CANNES going flat out to make itself look ridiculous with ban, official or otherwise, on ‘sensible’ shoes, writes Ashley Davies
I used to think I hated weddings, then I realised that what I truly hate is having feet so sore that my neutral facial expression becomes a constipated scowl that acts as a forcefield against potential friends, and I want to deck anyone who’s having a blast on the dance floor. This tends only to happen after a particularly galling general election result or when I’m wearing heels because, to me, like many other women, wearing high shoes feels about as natural as wearing a bustle, a corset and a great flashing lampshade.
Thankfully though, it is very rare that I am forced to wear high shoes because this is the 21st century and we’re not in the middle of a twisted nightmare. The weddings at which I have had the most fun have been those when I just thought “sod it” and wore flats. Following one particularly joyous event, at which I wore a decent dress and flat sandals, my spouse sweetly informed me that I looked like a Florida retiree (though I had left the tennis visor on top of my Bing Crosby records so Lord knows what he was on about).
Nobody should be made to wear heels if the don’t want to unless they’re a model and are being paid stupid money for it, and even then, it’s a bit ruddy weird, isn’t it?
This week right-thinking people all over the world cursed into their coffees when it emerged that a woman had been turned away from a Cannes Film Festival red carpet event because she wasn’t wearing high heels. Vicci Ho, a former film festival programmer in her 50s, turned up in a formal outfit, wearing very smart – no doubt expensive – flats and was told by the security guards that it just wouldn’t do. This random sartorial standard, by the way, is particularly laughable coming from an institution that drinks greedily from the publicity generated by starlets who often look like they’d planned to show up naked but thanks to an opportune gust of wind half a dozen Quality Street wrappers had got stuck on their silky skin.

(RECORD SET):
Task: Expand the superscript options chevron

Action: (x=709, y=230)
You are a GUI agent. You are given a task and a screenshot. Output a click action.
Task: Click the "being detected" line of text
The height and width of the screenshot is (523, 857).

(THE TASKS):
**A)** In the column on the Cannes heels ban, list every item the writer says wearing high shoes feels about as natural as wearing.
**B)** From the column on the Cannes heels ban, repeat word for word the part that opens with the words containing "Thankfully though, it" and closes with "was on about).".

(TASK RESPONSES):
**A)**
- a bustle
- a corset
- a great flashing lampshade

**B)**
Thankfully though, it is very rare that I am forced to wear high shoes because this is the 21st century and we’re not in the middle of a twisted nightmare. The weddings at which I have had the most fun have been those when I just thought “sod it” and wore flats. Following one particularly joyous event, at which I wore a decent dress and flat sandals, my spouse sweetly informed me that I looked like a Florida retiree (though I had left the tennis visor on top of my Bing Crosby records so Lord knows what he was on about).